TRIBUNNEWS.COM - Perdana Menteri Israel Benjamin Netanyahu menolak persyaratan yang diajukan oleh Hamas untuk mengakhiri perang dan membebaskan sandera, termasuk penarikan pasukan Israel dan membiarkan Hamas berkuasa di Gaza, CBC melaporkan.
Minggu (22/1/2024), ketika pesawat Israel kembali membom Khan Younis di Jalur Gaza selatan, pejabat senior Hamas Sami Abu Zuhri mengatakan kepada Reuters bahwa penolakan pemimpin Israel untuk mengakhiri serangan militer di Gaza berarti "tidak ada peluang bagi kembalinya para tawanan Israel."
Israel menyatakan, perang terhadap Hamas setelah kelompok militan tersebut melancarkan serangan pada 7 Oktober yang menewaskan sekitar 1.100 orang dan diperkirakan 240 orang dibawa ke Gaza, menurut penghitungan Israel.
Israel membalas pengeboman besar-besaran dan invasi darat ke seluruh lingkungan di Gaza.
Operasi darat kini dipusatkan di Khan Younis dan pembangunan kamp-kamp pengungsi di Gaza tengah.
Sementara itu, Hamas telah menembakkan roket ke Israel.
“Sebagai imbalan atas pembebasan sandera, Hamas menuntut diakhirinya perang, penarikan pasukan kami dari Gaza, dan membiarkan Hamas tetap utuh,” kata Netanyahu dalam sebuah pernyataan.
“Saya menolak mentah-mentah syarat penyerahan dari Hamas,” ujarnya.
Sebuah kesepakatan gencatan senjata pada akhir November yang ditengahi oleh Amerika Serikat, Qatar dan Mesir, menghasilkan pembebasan lebih dari 100 sandera dengan imbalan pembebasan 240 warga Palestina yang ditahan di penjara-penjara Israel.
Sejak kesepakatan itu berakhir, Netanyahu menghadapi tekanan yang semakin besar untuk menjamin pembebasan 136 sandera yang belum pulang.
Forum Keluarga Sandera dan Orang Hilang menuntut dipulangkannya sandera segera.
Baca juga: Netanyahu: Israel dari Sungai ke Laut, Hamas Gebrak Negara Arab Agar Tersadar Soal Normalisasi
“Kita harus memroses kesepakatan sekarang,” katanya.
“Jika perdana menteri memutuskan untuk mengorbankan para sandera, dia harus menunjukkan kepemimpinannya dan secara jujur menyatakan posisinya kepada masyarakat Israel.”

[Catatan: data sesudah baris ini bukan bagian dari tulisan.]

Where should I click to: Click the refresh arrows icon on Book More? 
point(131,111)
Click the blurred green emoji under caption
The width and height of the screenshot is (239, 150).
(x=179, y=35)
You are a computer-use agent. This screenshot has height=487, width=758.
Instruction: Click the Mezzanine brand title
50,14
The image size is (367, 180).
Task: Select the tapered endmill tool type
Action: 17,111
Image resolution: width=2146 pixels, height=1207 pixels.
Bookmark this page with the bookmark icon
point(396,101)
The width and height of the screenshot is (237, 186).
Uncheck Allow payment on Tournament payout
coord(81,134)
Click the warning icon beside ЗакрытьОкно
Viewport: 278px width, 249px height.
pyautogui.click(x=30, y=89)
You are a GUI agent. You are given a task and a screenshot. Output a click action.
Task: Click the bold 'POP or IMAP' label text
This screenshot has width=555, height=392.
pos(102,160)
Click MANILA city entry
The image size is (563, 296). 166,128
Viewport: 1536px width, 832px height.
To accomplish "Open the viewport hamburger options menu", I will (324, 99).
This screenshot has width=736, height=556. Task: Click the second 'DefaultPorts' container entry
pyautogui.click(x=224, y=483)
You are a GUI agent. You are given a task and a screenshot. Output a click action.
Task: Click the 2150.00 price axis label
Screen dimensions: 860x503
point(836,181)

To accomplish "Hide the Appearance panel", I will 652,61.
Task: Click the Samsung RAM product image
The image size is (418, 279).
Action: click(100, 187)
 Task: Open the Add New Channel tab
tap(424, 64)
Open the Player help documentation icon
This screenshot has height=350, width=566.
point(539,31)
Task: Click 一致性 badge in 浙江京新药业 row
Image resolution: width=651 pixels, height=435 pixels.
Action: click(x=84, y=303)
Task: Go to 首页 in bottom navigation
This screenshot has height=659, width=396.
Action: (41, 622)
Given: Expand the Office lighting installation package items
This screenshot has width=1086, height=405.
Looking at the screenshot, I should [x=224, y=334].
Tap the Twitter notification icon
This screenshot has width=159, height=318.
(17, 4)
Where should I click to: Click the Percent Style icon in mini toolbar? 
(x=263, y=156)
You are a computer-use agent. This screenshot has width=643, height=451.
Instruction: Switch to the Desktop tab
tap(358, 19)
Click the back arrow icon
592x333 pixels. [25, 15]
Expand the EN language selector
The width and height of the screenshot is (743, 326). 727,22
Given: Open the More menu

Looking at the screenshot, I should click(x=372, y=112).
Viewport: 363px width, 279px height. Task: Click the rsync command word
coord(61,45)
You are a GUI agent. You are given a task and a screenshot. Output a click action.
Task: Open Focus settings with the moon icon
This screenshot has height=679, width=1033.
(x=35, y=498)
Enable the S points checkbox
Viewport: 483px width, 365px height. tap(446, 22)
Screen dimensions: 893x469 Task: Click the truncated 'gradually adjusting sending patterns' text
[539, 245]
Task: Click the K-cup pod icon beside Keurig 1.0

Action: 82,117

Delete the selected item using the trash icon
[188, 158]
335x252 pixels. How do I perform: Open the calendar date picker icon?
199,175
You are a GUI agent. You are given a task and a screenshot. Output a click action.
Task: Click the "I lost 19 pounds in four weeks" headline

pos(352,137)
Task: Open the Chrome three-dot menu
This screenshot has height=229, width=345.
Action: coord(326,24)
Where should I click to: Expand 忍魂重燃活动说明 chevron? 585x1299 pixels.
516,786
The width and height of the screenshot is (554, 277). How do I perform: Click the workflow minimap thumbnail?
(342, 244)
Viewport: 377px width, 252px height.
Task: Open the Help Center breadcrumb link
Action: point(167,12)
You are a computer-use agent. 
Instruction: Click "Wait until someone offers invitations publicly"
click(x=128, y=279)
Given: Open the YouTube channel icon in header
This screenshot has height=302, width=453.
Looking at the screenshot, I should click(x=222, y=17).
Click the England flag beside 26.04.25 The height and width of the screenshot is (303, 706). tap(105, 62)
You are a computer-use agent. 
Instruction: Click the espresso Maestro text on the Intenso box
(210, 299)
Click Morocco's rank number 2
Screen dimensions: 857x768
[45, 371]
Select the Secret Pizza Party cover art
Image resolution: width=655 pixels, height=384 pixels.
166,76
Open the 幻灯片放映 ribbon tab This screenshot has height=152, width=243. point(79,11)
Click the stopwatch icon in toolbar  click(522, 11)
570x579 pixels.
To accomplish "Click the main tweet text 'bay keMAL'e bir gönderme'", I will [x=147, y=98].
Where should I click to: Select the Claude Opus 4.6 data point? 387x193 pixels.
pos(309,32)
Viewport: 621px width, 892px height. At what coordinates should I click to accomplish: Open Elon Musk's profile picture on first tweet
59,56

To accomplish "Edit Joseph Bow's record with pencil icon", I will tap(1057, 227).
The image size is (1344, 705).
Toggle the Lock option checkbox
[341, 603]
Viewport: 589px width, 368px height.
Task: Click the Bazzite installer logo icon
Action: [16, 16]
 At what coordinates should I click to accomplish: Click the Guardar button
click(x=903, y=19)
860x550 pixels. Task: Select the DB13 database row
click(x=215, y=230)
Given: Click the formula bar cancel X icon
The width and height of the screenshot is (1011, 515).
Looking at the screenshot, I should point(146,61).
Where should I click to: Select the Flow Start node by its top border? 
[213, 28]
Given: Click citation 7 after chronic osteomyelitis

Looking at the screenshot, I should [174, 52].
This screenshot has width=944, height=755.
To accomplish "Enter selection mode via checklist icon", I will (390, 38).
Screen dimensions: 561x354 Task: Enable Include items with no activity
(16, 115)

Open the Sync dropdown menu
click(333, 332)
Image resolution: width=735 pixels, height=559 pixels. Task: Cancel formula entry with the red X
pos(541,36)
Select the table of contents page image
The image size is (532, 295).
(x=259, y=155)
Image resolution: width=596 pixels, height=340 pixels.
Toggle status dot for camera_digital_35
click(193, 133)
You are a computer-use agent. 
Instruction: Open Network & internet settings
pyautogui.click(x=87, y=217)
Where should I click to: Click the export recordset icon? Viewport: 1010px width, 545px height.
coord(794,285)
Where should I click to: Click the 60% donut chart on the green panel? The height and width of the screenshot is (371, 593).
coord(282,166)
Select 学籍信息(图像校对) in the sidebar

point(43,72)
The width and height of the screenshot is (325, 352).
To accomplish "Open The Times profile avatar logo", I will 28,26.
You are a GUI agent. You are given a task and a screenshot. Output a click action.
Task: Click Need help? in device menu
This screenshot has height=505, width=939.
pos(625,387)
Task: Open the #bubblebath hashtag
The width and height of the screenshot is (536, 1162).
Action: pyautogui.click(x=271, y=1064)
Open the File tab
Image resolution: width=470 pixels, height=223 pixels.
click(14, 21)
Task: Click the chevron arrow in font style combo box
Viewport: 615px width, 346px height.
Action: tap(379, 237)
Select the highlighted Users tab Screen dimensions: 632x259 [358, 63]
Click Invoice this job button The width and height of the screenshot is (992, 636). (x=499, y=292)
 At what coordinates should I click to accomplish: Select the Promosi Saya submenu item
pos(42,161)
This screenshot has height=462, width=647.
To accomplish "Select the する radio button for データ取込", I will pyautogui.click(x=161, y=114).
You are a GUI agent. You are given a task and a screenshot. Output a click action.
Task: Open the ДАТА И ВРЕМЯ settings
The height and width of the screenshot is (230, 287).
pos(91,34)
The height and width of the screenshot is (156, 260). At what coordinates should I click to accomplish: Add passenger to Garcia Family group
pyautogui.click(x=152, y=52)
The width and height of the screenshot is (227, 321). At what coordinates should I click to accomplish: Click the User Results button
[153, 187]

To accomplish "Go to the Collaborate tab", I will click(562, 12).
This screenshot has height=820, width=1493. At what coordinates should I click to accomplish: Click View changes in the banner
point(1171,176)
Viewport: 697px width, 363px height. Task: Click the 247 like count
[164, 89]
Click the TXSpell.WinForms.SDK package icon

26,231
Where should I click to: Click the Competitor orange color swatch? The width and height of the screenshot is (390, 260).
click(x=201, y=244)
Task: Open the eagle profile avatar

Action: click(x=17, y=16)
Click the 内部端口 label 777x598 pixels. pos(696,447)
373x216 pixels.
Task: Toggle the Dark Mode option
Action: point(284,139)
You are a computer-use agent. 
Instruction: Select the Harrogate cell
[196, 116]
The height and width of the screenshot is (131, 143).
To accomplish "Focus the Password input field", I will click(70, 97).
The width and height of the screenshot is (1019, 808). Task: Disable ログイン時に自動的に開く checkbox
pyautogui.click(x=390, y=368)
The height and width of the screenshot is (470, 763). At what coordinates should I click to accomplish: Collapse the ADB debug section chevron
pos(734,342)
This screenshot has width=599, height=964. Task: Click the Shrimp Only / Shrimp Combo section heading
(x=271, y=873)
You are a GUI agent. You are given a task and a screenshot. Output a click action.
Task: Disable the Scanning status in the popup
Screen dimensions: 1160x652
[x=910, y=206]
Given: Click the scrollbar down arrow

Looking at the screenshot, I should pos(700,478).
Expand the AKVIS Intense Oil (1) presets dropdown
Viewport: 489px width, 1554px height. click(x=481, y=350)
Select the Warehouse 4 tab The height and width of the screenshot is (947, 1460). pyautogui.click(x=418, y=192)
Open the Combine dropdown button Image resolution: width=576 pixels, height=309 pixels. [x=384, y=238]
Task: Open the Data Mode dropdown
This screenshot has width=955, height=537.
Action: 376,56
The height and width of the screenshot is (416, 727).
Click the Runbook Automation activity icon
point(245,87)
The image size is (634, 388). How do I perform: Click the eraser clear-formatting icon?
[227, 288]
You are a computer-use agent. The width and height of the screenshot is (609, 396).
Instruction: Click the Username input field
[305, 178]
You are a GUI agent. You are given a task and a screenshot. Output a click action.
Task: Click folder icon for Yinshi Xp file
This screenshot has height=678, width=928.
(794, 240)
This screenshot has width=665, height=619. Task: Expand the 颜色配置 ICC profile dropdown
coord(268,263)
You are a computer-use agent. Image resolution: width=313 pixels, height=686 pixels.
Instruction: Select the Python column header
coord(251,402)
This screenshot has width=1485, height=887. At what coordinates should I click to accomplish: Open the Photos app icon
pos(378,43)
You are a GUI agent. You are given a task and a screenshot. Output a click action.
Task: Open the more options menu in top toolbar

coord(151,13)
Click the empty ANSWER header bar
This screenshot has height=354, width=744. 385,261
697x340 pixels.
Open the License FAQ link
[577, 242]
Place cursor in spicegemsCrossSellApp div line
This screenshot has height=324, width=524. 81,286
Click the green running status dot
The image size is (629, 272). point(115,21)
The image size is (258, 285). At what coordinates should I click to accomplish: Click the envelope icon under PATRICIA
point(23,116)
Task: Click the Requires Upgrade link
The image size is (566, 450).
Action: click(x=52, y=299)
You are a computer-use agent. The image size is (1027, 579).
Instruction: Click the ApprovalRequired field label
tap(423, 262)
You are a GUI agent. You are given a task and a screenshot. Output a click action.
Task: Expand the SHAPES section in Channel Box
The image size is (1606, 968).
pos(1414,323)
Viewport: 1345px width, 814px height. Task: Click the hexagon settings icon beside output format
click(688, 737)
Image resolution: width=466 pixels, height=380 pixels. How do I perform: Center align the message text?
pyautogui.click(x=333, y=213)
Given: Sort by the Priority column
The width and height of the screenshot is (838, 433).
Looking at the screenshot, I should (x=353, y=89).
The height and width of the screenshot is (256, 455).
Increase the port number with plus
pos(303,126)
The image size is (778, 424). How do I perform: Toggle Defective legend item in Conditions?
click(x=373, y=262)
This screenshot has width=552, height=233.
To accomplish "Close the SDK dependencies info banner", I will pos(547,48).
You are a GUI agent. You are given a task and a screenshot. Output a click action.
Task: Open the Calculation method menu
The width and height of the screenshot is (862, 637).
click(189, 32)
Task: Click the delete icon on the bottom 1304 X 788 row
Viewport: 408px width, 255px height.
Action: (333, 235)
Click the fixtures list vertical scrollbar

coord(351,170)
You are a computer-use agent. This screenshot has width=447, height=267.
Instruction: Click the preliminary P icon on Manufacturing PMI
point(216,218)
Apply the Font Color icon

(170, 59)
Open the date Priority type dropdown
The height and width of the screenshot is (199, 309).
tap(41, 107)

Kerabat para sandera melakukan aksi protes dan menuntut tindakan di luar kediaman Netanyahu.
“Kami membutuhkan pemerintah untuk segera memperbaiki masalah yang mereka timbulkan dan segera memulangkan para sandera ini,” kata Jon Polin, ayah dari Hersh Goldberg-Polin.
Korban tewas di Gaza melampaui 25.000 orang
Sementara itu, korban tewas warga Palestina akibat perang antara Israel dan Hamas melonjak melewati angka 25.000 pada hari Minggu (21/1/2024), menurut pejabat kesehatan di Gaza.
Jumlah korban tersebut, termasuk 178 jenazah yang dibawa ke rumah sakit di Gaza sejak Sabtu, kata juru bicara kementerian Ashraf al-Qidra.
300 orang lainnya terluka dalam satu hari terakhir, katanya.
Kementerian Kesehatan mengatakan, sekitar dua pertiga dari orang yang terbunuh di Gaza adalah perempuan dan anak di bawah umur.
Para pejabat Israel mengatakan, pertempuran kemungkinan akan berlanjut selama beberapa bulan ke depan.
Militer Israel mengatakan, mereka telah membunuh sekitar 9.000 militan, tanpa memberikan bukti.
Mereka menyalahkan tingginya angka kematian warga sipil itu kepada Hamas karena Hamas diklaim menempatkan pejuang, terowongan dan infrastruktur militan lainnya di lingkungan padat.
Militer mengatakan, 195 tentara Israel tewas.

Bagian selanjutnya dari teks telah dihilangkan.